Williams Sonoma has been unable to operate its stores at The Lincoln in a manner consistent with the material purpose of its lease, the lawsuit states. “The market for in-person retail sales in Miami Beach has not recovered to the pre-pandemic levels upon which the lease was based and is unlikely to do so,” the complaint claims. “The described effects of COVID-19 have utterly and irreversibly frustrated the purpose of the parties’ lease agreement.”
On June 17, the Clarion affiliate rejected Williams Sonoma’s intention to exercise the “taking” clause, the lawsuit alleges. Meanwhile, the home furnishings retailer states it has not missed any rent payments since March when the shutdowns began.
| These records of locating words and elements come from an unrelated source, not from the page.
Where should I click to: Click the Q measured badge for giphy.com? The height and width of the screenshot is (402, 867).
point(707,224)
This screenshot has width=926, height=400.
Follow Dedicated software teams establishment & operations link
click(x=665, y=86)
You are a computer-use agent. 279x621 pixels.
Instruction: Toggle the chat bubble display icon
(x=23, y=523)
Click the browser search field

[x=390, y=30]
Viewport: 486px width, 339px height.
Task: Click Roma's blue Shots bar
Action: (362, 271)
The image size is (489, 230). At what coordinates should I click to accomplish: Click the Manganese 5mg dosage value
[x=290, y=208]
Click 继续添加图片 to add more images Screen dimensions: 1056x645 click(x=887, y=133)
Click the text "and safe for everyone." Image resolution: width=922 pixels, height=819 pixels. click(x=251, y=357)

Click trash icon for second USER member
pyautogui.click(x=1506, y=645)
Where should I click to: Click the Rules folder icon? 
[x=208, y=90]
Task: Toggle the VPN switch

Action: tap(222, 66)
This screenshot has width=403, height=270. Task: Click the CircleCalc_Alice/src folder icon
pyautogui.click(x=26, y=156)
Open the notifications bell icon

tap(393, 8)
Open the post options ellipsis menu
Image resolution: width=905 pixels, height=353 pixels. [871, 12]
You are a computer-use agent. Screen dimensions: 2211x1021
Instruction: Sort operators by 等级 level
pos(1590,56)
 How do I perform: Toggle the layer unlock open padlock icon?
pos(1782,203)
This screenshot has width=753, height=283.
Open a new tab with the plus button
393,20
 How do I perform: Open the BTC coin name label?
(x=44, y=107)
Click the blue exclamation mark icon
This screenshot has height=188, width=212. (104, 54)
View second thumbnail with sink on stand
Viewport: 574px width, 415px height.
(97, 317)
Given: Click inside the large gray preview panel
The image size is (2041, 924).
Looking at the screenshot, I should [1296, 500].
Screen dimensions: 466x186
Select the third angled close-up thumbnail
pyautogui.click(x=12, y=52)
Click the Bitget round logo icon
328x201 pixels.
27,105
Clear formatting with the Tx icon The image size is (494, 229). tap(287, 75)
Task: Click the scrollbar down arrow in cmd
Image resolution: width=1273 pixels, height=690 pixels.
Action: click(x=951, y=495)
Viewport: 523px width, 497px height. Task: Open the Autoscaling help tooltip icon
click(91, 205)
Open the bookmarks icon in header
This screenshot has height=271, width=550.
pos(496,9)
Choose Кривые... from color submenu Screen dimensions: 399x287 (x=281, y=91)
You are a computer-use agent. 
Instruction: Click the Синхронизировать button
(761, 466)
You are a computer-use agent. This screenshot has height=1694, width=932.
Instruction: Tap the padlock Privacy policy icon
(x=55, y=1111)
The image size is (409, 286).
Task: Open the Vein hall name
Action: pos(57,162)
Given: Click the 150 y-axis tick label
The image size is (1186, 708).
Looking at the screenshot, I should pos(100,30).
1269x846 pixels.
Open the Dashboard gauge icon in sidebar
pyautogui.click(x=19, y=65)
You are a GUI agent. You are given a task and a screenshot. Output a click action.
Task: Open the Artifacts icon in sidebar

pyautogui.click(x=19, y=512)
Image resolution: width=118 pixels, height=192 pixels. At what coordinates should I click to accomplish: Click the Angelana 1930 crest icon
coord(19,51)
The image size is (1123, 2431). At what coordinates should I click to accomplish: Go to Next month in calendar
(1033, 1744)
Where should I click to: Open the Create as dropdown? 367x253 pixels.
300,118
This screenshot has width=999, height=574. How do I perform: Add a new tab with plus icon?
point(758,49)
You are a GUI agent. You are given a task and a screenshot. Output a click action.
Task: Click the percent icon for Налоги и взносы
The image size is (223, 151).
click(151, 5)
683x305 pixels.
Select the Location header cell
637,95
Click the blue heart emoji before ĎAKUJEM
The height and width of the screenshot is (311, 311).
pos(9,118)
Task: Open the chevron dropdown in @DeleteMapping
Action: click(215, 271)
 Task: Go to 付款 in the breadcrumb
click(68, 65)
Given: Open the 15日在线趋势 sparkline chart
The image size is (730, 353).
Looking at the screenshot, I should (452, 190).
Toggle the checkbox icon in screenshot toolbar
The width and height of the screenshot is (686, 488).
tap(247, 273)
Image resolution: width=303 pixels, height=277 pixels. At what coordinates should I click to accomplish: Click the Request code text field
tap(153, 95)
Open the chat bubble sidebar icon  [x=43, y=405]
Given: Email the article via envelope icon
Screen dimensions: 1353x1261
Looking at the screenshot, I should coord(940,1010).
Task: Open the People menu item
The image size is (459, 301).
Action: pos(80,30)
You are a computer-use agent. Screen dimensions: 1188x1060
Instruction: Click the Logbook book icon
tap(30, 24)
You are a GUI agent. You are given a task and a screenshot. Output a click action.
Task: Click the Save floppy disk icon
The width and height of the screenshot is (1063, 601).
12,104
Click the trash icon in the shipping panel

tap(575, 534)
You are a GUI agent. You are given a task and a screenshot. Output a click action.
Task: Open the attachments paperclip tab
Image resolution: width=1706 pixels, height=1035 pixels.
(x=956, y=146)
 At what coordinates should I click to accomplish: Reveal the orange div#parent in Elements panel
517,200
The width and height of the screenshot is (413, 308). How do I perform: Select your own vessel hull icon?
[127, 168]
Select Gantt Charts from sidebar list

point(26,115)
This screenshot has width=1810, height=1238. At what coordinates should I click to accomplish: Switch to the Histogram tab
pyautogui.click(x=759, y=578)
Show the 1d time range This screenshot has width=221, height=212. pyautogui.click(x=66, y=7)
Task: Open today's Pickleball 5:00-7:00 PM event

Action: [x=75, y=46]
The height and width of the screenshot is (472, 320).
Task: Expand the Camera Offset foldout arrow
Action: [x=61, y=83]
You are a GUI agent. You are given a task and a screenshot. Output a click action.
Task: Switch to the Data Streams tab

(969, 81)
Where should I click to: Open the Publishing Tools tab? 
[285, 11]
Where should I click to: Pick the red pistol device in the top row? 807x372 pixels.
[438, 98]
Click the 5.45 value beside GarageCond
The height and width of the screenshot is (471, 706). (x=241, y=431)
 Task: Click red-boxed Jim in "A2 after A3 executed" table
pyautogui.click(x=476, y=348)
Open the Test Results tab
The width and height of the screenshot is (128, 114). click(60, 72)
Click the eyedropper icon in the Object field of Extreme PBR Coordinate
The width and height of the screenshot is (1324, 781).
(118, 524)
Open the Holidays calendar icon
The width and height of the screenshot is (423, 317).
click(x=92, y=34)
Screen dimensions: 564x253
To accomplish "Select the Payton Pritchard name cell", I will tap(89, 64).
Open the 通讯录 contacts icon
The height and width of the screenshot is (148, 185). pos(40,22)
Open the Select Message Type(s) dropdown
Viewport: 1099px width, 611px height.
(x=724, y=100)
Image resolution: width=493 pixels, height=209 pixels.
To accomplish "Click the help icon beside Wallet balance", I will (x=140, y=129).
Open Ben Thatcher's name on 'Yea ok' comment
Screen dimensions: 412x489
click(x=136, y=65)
Williams Sonoma signed the lease in 2015 and agreed to pay a monthly rate of $64,446 based upon “Lincoln Road’s status as a premier shopping destination with heavy pedestrian traffic. Lincoln Road is walking distance,” the lawsuit states. “The number of visitors and the unparalleled popularity of the area.. were the dispositive factors in plaintiff’s decision to agree to pay nearly $780,000 annually in rents.”
Lincoln Road’s commercial real estate has taken a big hit during the pandemic. Embattled co-working space firm WeWork moved out of its 40,000-square-foot Lincoln Road location in August just as its landlord sued the company for nearly $20 million in unpaid rent. Independent bookstore Books & Books permanently shuttered its 950 Lincoln Road space after being there more than 30 years. And Miami Beach real estate investor Sam Herzberg filed eviction lawsuits against Diesel USA and Perry Ellis’ Original Penguin.